演題情報

口演

開催回
第60回・2015年・横浜
 

On line HDFでのホモシステイン除去動態と含硫アミノ酸代謝異常についての考察

演題番号 : O-0896

下門 清志:1、河野 真紀:2、山本 裕美:1

1:(医)社団藍蒼会しもかどクリニック、2:(医)社団藍蒼会しもかど腎透析クリニック

 

Met代謝は、ホモシステイン(Hcy)、シスタチオニン、Cysと代謝されてゆく。Hcyの合成と分解のバランスが崩れる事で高Hcy血症が生じる。シスタチオニンは治療前に検出され、Cysは高値であり除去されにくい。

• _課題の指示_
上のホモシステイン除去動態に関する抄録本文を、最後の文の後から書き継ぐこと。

• _提供された行_
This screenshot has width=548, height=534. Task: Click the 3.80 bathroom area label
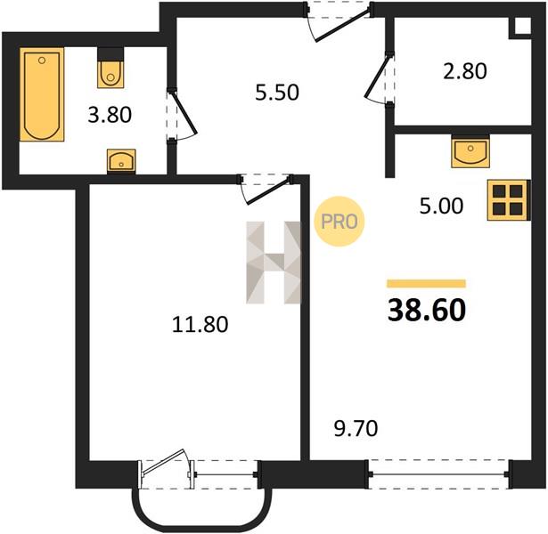tap(110, 115)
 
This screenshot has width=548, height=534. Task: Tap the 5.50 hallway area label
tap(277, 93)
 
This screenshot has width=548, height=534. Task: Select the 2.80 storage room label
tap(465, 71)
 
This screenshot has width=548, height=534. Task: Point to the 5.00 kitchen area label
tap(441, 206)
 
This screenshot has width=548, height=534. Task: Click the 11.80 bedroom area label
tap(200, 324)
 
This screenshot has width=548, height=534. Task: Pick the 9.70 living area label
tap(356, 429)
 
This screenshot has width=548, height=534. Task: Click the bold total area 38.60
tap(427, 311)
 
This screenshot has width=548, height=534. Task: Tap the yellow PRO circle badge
tap(339, 222)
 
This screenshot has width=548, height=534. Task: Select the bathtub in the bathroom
tap(42, 94)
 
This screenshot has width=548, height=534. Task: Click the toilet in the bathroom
tap(110, 68)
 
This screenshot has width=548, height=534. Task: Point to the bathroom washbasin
tap(121, 161)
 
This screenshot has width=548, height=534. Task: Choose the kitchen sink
tap(470, 151)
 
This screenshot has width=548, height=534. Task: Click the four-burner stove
tap(509, 200)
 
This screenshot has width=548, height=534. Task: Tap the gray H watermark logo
tap(274, 263)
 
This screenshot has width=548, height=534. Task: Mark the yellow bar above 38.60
tap(427, 283)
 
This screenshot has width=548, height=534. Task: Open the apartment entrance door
tap(339, 21)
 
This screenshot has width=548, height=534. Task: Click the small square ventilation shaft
tap(522, 25)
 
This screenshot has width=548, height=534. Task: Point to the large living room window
tap(439, 474)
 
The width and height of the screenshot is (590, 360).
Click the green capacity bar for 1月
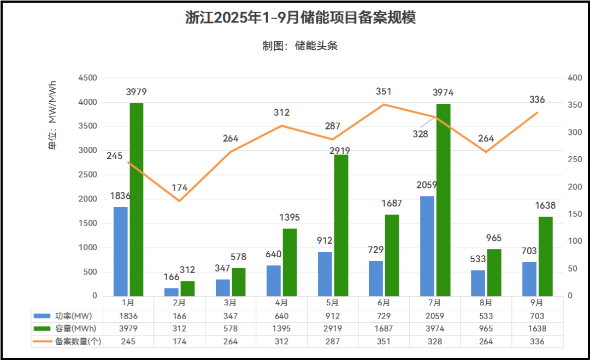click(x=137, y=199)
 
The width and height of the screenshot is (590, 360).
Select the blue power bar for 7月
click(x=427, y=246)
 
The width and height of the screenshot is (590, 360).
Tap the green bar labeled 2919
click(x=341, y=225)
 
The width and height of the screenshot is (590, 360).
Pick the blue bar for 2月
click(x=172, y=292)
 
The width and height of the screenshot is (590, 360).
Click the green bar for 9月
click(x=545, y=256)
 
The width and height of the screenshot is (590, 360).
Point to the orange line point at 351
click(x=384, y=104)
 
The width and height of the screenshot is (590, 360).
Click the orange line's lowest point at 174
click(x=179, y=201)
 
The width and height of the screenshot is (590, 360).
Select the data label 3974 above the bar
click(x=442, y=92)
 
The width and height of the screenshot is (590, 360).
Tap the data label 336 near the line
click(x=537, y=100)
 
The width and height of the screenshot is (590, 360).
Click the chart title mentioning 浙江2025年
click(x=300, y=17)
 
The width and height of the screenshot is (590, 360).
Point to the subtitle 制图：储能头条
click(x=300, y=46)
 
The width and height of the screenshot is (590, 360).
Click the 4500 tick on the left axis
click(x=87, y=78)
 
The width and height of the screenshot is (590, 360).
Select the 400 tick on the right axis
click(x=575, y=78)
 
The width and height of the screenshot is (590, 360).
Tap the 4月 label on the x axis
click(x=281, y=302)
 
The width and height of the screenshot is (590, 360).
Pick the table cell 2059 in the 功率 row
click(x=435, y=316)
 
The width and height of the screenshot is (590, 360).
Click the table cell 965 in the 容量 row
click(x=486, y=328)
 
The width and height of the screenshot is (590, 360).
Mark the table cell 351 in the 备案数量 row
click(x=384, y=341)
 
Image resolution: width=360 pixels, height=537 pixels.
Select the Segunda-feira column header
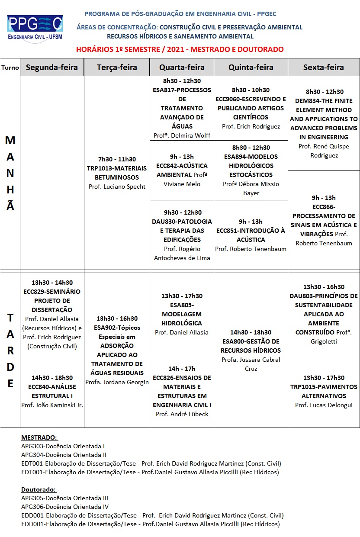coord(52,67)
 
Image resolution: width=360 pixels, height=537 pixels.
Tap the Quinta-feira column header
coord(251,67)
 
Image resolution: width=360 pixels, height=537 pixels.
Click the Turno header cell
coord(10,68)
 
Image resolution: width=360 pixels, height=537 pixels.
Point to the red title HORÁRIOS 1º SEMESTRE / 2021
coord(180,49)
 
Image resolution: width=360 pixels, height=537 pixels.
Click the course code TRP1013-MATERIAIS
coord(117,168)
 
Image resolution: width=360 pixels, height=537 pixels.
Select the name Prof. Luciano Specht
coord(117,187)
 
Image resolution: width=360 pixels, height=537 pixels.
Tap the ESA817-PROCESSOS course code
coord(182,90)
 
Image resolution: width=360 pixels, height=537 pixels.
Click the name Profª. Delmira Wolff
coord(182,135)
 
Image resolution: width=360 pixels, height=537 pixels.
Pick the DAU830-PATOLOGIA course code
coord(182,222)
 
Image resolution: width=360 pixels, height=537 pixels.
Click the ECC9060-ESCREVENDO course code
coord(251,99)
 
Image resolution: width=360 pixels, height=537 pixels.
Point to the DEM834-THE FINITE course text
coord(324,101)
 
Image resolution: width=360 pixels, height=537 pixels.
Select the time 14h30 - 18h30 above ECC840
coord(52,378)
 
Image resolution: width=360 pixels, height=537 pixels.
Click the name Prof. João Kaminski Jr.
coord(52,405)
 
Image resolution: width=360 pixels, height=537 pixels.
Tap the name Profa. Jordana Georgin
coord(117,382)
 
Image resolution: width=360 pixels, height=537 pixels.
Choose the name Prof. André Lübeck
coord(182,414)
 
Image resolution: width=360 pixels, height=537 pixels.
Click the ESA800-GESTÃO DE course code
coord(251,341)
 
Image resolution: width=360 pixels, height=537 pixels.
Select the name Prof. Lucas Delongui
coord(324,405)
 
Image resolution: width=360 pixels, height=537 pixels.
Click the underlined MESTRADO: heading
coord(39,437)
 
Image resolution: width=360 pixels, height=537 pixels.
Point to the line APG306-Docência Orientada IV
coord(65,507)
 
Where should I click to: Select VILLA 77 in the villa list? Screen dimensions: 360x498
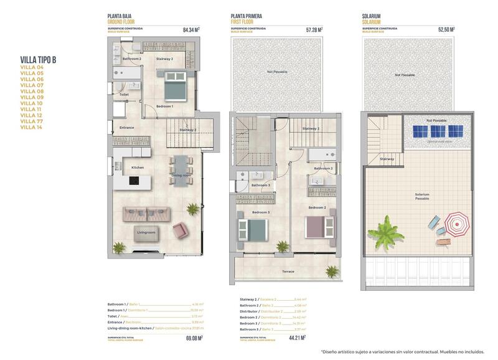[x=32, y=121]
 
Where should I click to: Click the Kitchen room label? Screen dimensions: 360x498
[x=138, y=168]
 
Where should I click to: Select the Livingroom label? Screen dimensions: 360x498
[x=146, y=232]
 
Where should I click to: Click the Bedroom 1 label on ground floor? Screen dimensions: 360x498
[x=164, y=107]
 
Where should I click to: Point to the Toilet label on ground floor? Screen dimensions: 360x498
[x=124, y=95]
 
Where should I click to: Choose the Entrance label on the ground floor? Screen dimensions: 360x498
[x=126, y=128]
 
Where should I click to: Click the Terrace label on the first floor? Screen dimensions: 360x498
[x=288, y=271]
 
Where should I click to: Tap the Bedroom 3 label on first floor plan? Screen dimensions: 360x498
[x=260, y=212]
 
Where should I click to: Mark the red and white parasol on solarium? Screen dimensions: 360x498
[x=457, y=222]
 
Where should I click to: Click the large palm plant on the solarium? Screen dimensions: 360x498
[x=385, y=232]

• _解答_
【方法と結果】7名の患者において、Hcyの除去をFIX-250Sを使用してQB300~400、TQD700,治療時間5~6時間でのQS100とQS400の2群でHDFを施行した。除去率は65.3%:56.5%、除去量19.3g:18.9g、クリアスペース7.4L:6.4Lと両群に有意差は無かった。アルブミン漏出量も優位差が無かった(2.6g:3.4g NS)。
【考察】透析患者の高Hcy血症の原因は、代謝経路のシスタチオニンの検出、高Cys血症とCysの除去効率の低下など、含硫アミノ酸の代謝経路の酵素活性低下が示唆され、除去には治療時間が重要である。